(Target pointing data)

— Start —

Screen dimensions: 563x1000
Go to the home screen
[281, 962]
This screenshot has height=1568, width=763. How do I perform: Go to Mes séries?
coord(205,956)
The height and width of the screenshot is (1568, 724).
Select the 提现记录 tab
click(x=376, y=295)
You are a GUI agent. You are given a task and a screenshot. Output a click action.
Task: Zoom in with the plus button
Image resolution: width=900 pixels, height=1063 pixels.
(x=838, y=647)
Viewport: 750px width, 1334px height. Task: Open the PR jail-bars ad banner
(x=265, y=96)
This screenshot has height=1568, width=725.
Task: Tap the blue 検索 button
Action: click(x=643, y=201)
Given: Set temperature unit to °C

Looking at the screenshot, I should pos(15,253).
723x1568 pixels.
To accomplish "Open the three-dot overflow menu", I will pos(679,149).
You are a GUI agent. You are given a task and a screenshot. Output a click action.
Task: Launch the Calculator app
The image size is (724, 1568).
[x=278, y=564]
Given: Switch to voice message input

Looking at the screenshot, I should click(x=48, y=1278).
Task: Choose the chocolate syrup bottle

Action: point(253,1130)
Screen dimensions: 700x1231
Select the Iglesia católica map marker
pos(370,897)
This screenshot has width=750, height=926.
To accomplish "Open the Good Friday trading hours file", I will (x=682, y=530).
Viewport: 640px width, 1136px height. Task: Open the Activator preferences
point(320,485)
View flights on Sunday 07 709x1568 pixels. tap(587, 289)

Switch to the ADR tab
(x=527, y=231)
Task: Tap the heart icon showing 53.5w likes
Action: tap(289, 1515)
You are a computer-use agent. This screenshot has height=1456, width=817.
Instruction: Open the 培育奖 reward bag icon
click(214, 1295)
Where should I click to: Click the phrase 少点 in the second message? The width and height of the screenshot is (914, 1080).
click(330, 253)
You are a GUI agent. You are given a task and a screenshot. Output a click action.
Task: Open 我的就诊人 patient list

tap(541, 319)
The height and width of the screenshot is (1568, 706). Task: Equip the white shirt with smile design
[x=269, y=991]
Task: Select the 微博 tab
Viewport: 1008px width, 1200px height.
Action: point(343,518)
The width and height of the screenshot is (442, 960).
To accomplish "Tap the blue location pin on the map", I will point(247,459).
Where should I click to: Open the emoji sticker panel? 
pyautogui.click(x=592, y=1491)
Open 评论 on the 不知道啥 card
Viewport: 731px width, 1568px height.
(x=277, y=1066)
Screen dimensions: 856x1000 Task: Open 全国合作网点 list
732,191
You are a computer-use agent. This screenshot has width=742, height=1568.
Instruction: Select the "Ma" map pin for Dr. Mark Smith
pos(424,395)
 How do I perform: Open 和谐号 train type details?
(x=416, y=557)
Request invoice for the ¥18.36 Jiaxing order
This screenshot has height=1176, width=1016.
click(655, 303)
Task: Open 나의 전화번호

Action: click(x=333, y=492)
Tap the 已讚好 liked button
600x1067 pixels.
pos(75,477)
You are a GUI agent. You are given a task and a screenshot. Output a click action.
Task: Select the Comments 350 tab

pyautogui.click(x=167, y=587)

— End —

● **WHAT THE EXERCISE ASKS**: Reproduce every line of the records above verbatim, from first to last.

● **WRITTEN REPLY**:
Screen dimensions: 563x1000
Go to the home screen
[281, 962]
This screenshot has height=1568, width=763. How do I perform: Go to Mes séries?
coord(205,956)
The height and width of the screenshot is (1568, 724).
Select the 提现记录 tab
click(x=376, y=295)
You are a GUI agent. You are given a task and a screenshot. Output a click action.
Task: Zoom in with the plus button
Image resolution: width=900 pixels, height=1063 pixels.
(x=838, y=647)
Viewport: 750px width, 1334px height. Task: Open the PR jail-bars ad banner
(x=265, y=96)
This screenshot has height=1568, width=725.
Task: Tap the blue 検索 button
Action: click(x=643, y=201)
Given: Set temperature unit to °C

Looking at the screenshot, I should pos(15,253).
723x1568 pixels.
To accomplish "Open the three-dot overflow menu", I will pos(679,149).
You are a GUI agent. You are given a task and a screenshot. Output a click action.
Task: Launch the Calculator app
The image size is (724, 1568).
[x=278, y=564]
Given: Switch to voice message input

Looking at the screenshot, I should click(x=48, y=1278).
Task: Choose the chocolate syrup bottle

Action: point(253,1130)
Screen dimensions: 700x1231
Select the Iglesia católica map marker
pos(370,897)
This screenshot has width=750, height=926.
To accomplish "Open the Good Friday trading hours file", I will (x=682, y=530).
Viewport: 640px width, 1136px height. Task: Open the Activator preferences
point(320,485)
View flights on Sunday 07 709x1568 pixels. tap(587, 289)

Switch to the ADR tab
(x=527, y=231)
Task: Tap the heart icon showing 53.5w likes
Action: tap(289, 1515)
You are a computer-use agent. This screenshot has height=1456, width=817.
Instruction: Open the 培育奖 reward bag icon
click(214, 1295)
Where should I click to: Click the phrase 少点 in the second message? The width and height of the screenshot is (914, 1080).
click(330, 253)
You are a GUI agent. You are given a task and a screenshot. Output a click action.
Task: Open 我的就诊人 patient list

tap(541, 319)
The height and width of the screenshot is (1568, 706). Task: Equip the white shirt with smile design
[x=269, y=991]
Task: Select the 微博 tab
Viewport: 1008px width, 1200px height.
Action: point(343,518)
The width and height of the screenshot is (442, 960).
To accomplish "Tap the blue location pin on the map", I will point(247,459).
Where should I click to: Open the emoji sticker panel? 
pyautogui.click(x=592, y=1491)
Open 评论 on the 不知道啥 card
Viewport: 731px width, 1568px height.
(x=277, y=1066)
Screen dimensions: 856x1000 Task: Open 全国合作网点 list
732,191
You are a computer-use agent. This screenshot has width=742, height=1568.
Instruction: Select the "Ma" map pin for Dr. Mark Smith
pos(424,395)
 How do I perform: Open 和谐号 train type details?
(x=416, y=557)
Request invoice for the ¥18.36 Jiaxing order
This screenshot has height=1176, width=1016.
click(655, 303)
Task: Open 나의 전화번호

Action: click(x=333, y=492)
Tap the 已讚好 liked button
600x1067 pixels.
pos(75,477)
You are a GUI agent. You are given a task and a screenshot. Output a click action.
Task: Select the Comments 350 tab

pyautogui.click(x=167, y=587)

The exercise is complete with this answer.